The Austin Chronicle

https://www.austinchronicle.com/daily/arts/2017-11-05/texas-book-festival-2017-flights-of-fantasy/

Texas Book Festival 2017:
Flights of Fantasy

By Elizabeth Cobbe, November 5, 2017, 5:45pm, All Over Creation

It’s old news by now: The days of the fantasy genre existing solely as a bunch of Tolkien knockoffs is over. The sword-and-sorcery novel that dominated much of 20th century fantasy still holds its place in the genre, but it’s now joined by many other kinds of magical stories – as evidenced by the range of sci-fi/fantasy panels at the Texas Book Festival.

Historical fantasy, which draws heavily from actual history and cultures, has emerged as a subgenre that can pull in both genre fanatics and readers who might not otherwise be attracted to the “fantasy” label. The panel “Flights of Fantasy” featured historical fantasy writers Natasha Pulley (The Bedlam Stacks, The Watchmaker of Filigree Street) and K Arsenault Rivera (The Tiger’s Daughter) in a conversation moderated by Austin’s Jason Neulander of The Intergalactic Nemesis fame.

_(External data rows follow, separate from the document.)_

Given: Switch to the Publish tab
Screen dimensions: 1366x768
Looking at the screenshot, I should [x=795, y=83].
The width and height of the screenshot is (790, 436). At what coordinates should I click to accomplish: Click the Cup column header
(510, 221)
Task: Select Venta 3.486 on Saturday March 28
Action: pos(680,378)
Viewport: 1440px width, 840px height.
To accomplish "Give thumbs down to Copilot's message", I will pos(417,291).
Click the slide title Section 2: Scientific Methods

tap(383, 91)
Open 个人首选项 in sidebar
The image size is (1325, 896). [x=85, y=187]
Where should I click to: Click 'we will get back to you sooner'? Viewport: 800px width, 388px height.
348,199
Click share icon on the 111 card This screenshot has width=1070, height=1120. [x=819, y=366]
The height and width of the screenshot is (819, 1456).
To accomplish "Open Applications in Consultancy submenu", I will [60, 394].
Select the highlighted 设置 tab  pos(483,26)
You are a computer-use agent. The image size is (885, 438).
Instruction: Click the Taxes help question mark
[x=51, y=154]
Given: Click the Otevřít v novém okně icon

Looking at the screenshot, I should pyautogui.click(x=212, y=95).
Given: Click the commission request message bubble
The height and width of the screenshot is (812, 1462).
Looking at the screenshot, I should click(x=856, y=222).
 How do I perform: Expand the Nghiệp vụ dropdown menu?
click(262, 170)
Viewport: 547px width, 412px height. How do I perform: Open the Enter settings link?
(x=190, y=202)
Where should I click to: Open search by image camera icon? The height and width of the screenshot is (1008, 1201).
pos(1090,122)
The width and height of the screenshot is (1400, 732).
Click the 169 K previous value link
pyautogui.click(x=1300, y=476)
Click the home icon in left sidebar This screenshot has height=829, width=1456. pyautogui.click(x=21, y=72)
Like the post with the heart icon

The pairing was complementary. The two women approach historical fantasy in nearly opposite ways. The very British, Oxbridge-educated Pulley remarked that she loves being asked where she gets her ideas: “I nicked it.” Bedlam came from digging through Victorian-era expedition notes from an English voyage to Peru for medicine to fight malaria, and in a certain light it might be called magical realism. Rivera, a New Yorker born in Puerto Rico who holds no degree, took “fantasy Japan, fantasy Mongolia, and fantasy China,” and mashed them up into a setting for an epic, magical, queer love story.

It’s notable that both Pulley and Rivera have written books that feature characters and mythologies of different backgrounds than the authors themselves. Book festivals have become potential minefields when it comes to the discussion of cultural appropriation, and props to Neulander: The topic was raised deftly. Both authors agreed that research is key, as is having good early readers. Simple advice, but effective enough for a positive discussion that became something like a workshop for aspiring fantasy authors.